The Garmin incident proves especially instructive here. The company was reportedly hit by a relatively new strain of ransomware called WastedLocker, which has been tied to Russia’s Evil Corp malware dynasty. For much of the past decade, the hackers behind Evil Corp allegedly used banking-focused malware to pilfer more than $100 million from financial institutions, as outlined in a Department of Justice indictment last year. In 2017, Evil Corp began incorporating Bitpaymer ransomware into its routine. After the indictment, it apparently retooled and set its sights much higher.

“When you see them hitting governments, cities, hospitals, these more common targets that we’ve seen over the past couple of years, the ransom that they’re asking in those is usually in the hundreds of thousands. With WastedLocker, the amount of ransom that we’re seeing is definitely on the uptick. We’re seeing them ask for millions,” says Jon DiMaggio, a senior threat intelligence analyst at Symantec. “With Evil Corp, there’s no doubt that it’s a big change that they’re hitting Fortune 500–type companies now.”

The WastedLocker hackers reportedly demanded $10 million for the keys to liberate Garmin’s systems. Sky News reported that the company ultimately paid, likely through an intermediary. Garmin has declined to comment much beyond confirming that a cyberattack did occur. “Most of you are aware of the recent cyberattack that led to a network outage affecting much of our website and consumer-facing applications,” said Garmin CEO Cliff Pemble during the company’s earnings call this week. “We immediately assessed the nature of the attack and started remediation efforts. We have no indication that any customer data was accessed, lost, or stolen.”

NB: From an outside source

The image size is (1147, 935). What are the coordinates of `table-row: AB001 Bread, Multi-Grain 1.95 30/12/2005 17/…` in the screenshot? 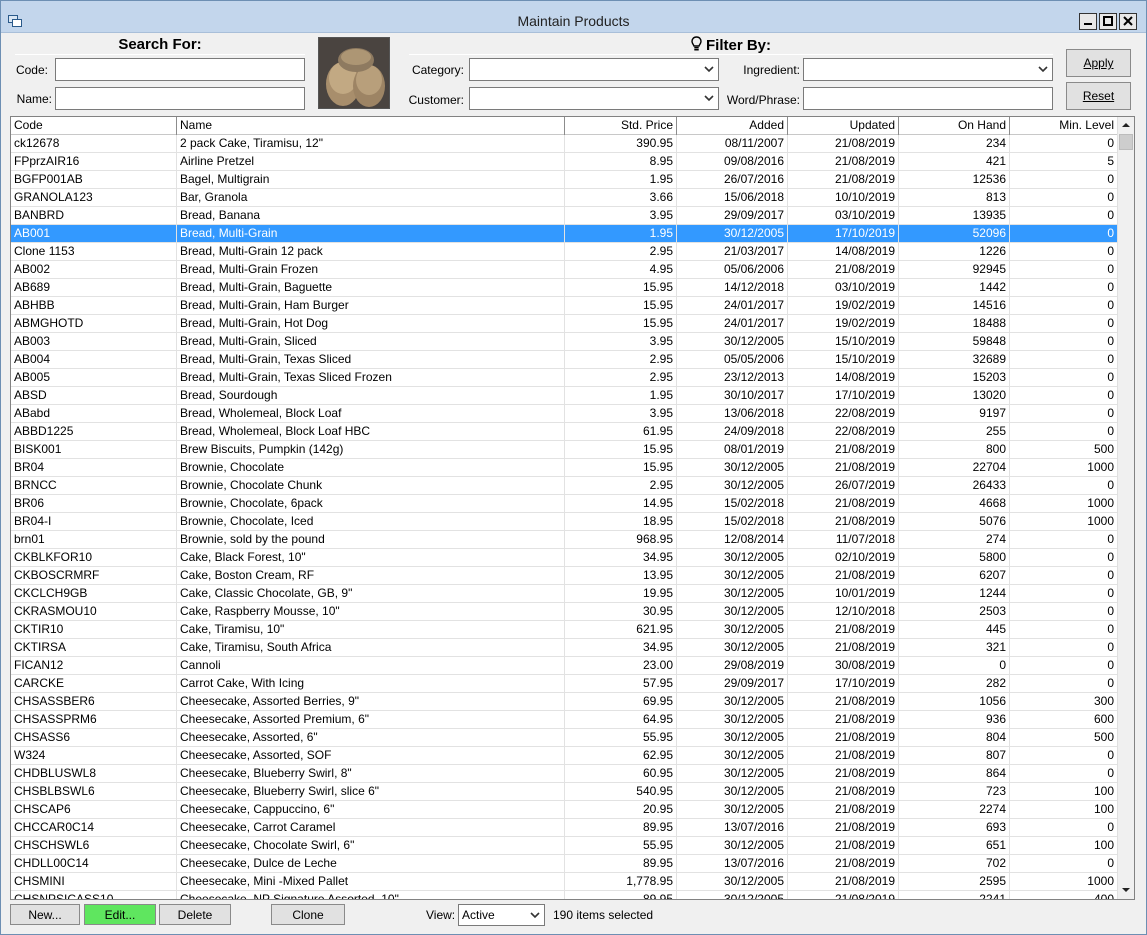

Which makes Garmin surprisingly fortunate. The other recent ransomware trend sees hackers not just encrypting files but stealing them and threatening to dump them online if payment doesn’t come through. Blackbaud wasn’t quite so lucky. According to its brief write-up of the incident, it successfully stopped the ransomware attack but not before the hackers grabbed files from at least 125 of its clients, including Planned Parenthood and the UK’s National Trust. A recent report from Emsisoft pegs the odds of ransomware also grabbing data at one in 10. It’s not hard to imagine a world in which that rate becomes much higher, especially when multibillion-dollar companies with sensitive consumer data are seen as viable targets.

"They're becoming more capable of conducting these attacks successfully," Goody says about the hackers. "As these criminal organizations grow, they're growing like a regular business would. They're building out different teams who can conduct these intrusion operations at a greater scale, or with greater efficiency, or without being detected. That's going to continue to grow as well."

For a sense of how businesslike these exchanges have become, look no further than the cordial chat transcripts between ransomware hackers and US travel firm CWT, which has a market cap of $2.2 billion. Reuters reported Friday that after agreeing on the $4.5 million ransom—the initial ask was $10 million, but CWT got a "very SPECIAL PRICE" for reaching out within two days—the attackers went so far as to give CWT bonus security tips on how to prevent further intrusions.

Ransomware continues to affect the usual suspects; the hospitals and cities and homeowners who click on a bad link haven’t gotten any sort of reprieve. But as hacking groups add both to their coffers and tool sets, it seems likely that Garmin is hardly an outlier—and only a matter of time before the next big target takes a big fall.